We believe that the needs of older people are of central importance in planning emergency health care in the UK and in other developed countries. In the UK, increasing life expectancy and a declining birthrate have caused the population to age (fig 2). This effect is likely to become far more pronounced as people born in the 1960s’ “baby boom” begin to enter old age. The currently falling birthrate means that there will be a declining population of young adults in the UK able to care for the elderly population and to support them economically. Better services for older people might include a domiciliary geratology service—available, in particular, for patients in residential and nursing homes; the provision of community nurses specialising in geratology and chronic disease; training for all primary care physicians in geratology; more community beds for elderly patients; more rapid-access geratology and falls clinics; geratology assessment units with links to acute services, occupational therapy, and social care; and better management of “exit block”.
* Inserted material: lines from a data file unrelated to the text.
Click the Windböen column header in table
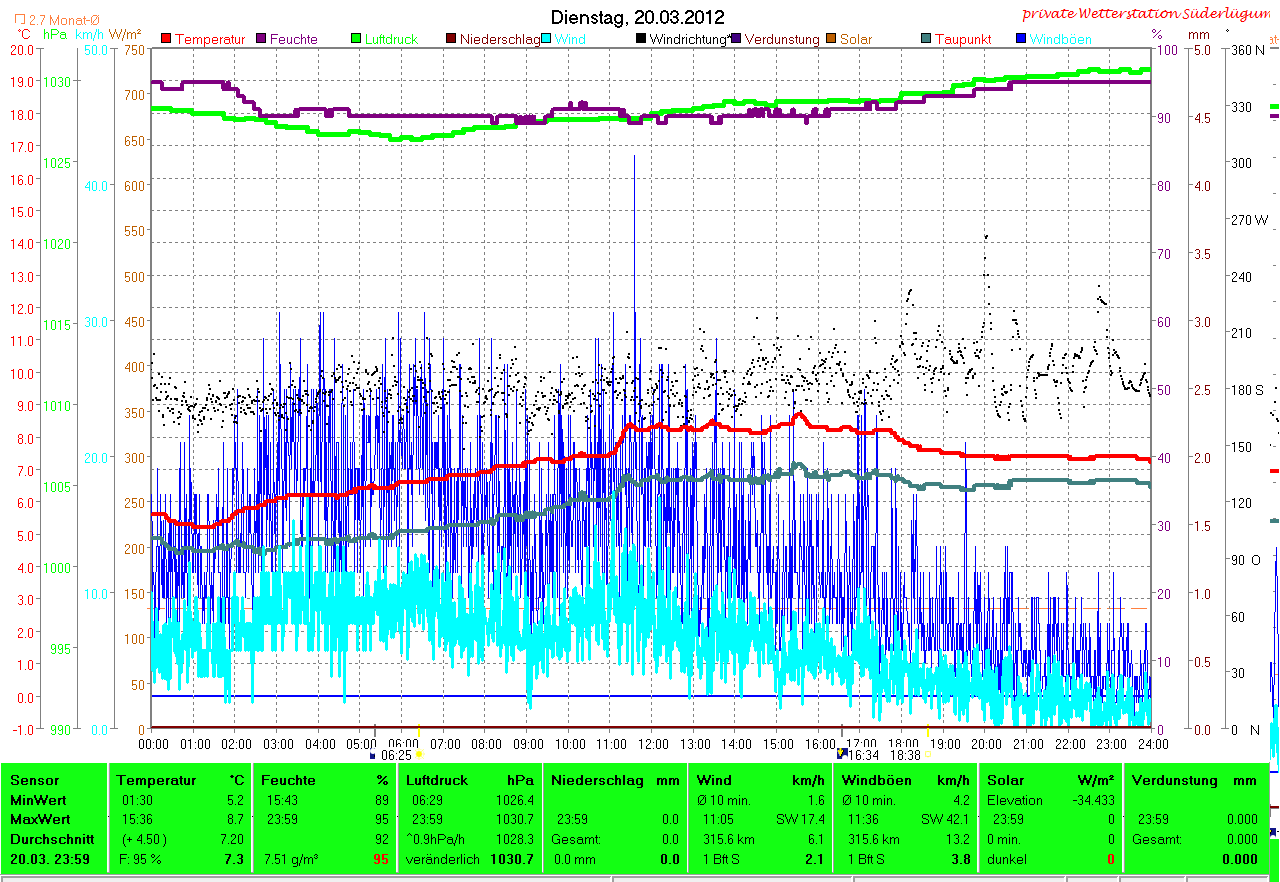 pyautogui.click(x=876, y=780)
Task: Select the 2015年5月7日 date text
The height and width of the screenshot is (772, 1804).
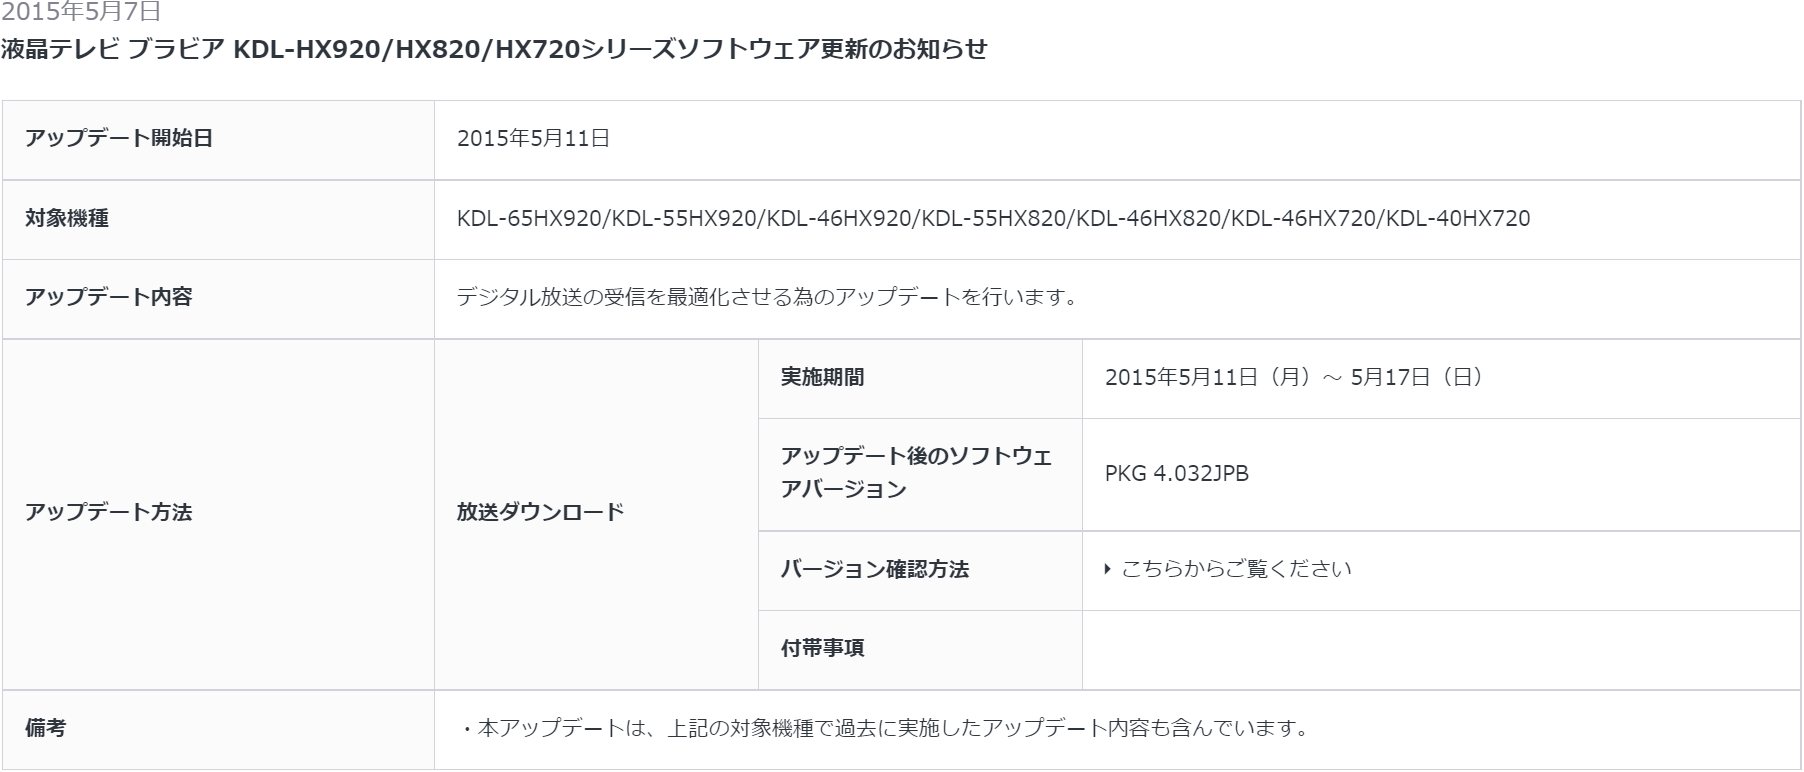Action: [x=81, y=12]
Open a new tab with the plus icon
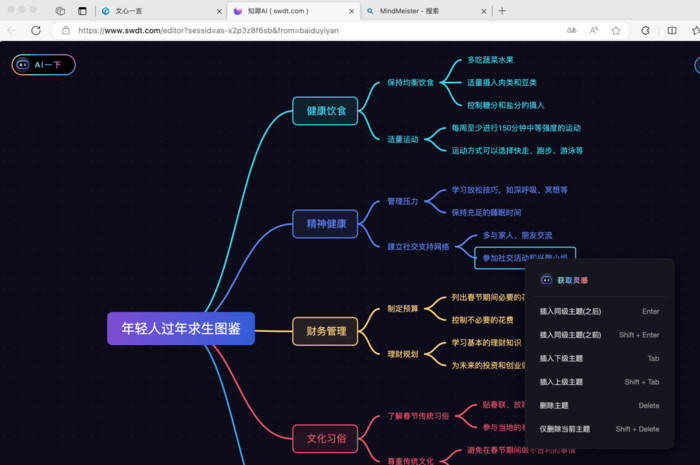700x465 pixels. tap(502, 11)
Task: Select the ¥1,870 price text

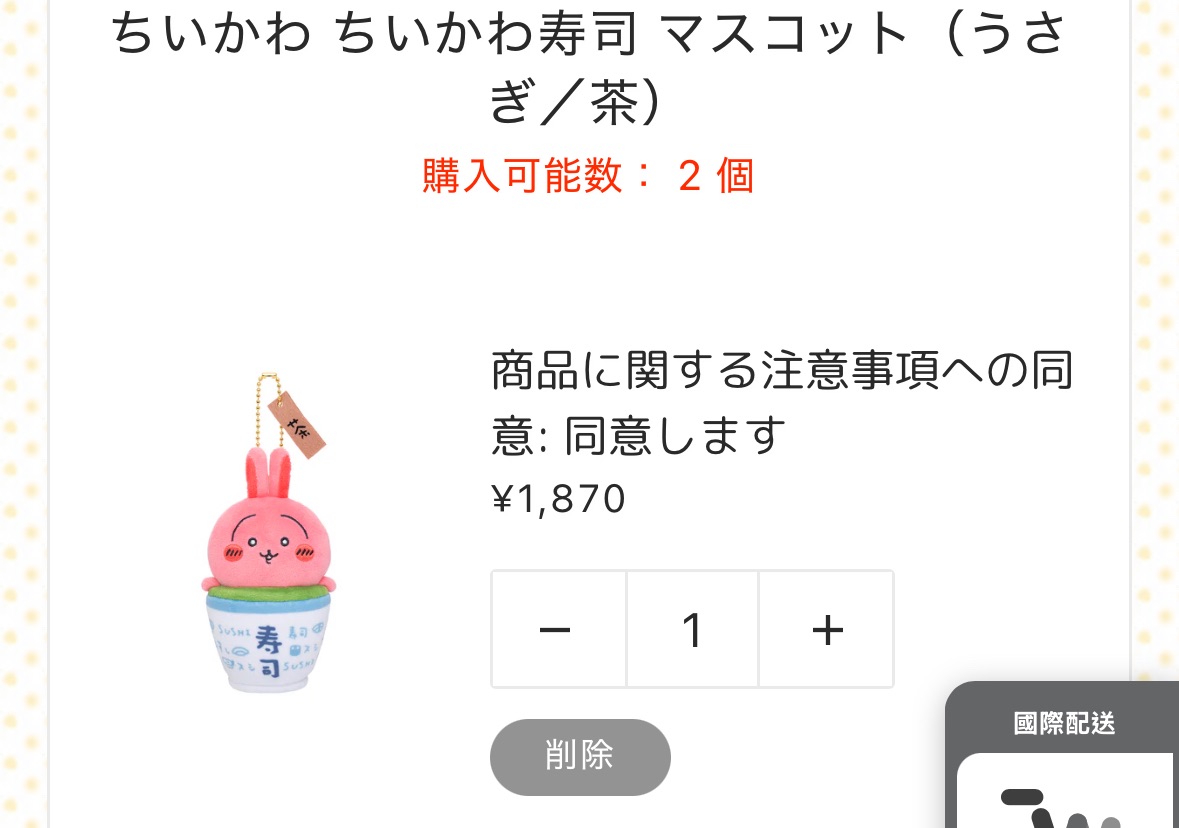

In the UK, EDs and their patients have experienced major difficulties in terms of overcrowding during much of the past decade. We believe that this has been caused both by changes in practice (for example, increased investigation and admission) and by ageing of the population using EDs. We expect the difficulties in relation to an ageing population to intensify appreciably during the first half of the twenty first century. This must be anticipated and effective plans prepared.
We would like to thank Carol Mortimer (librarian) for supplying copies of the references. We would also like to thank the referees for their helpful and constructive suggestions for improving the presentation of the paper.
AUTHORS’ CONTRIBUTIONS G George and B Todd wrote the paper. C Jell (Senior Information Analyst) supplied the data and B Todd led on data presentation and interpretation.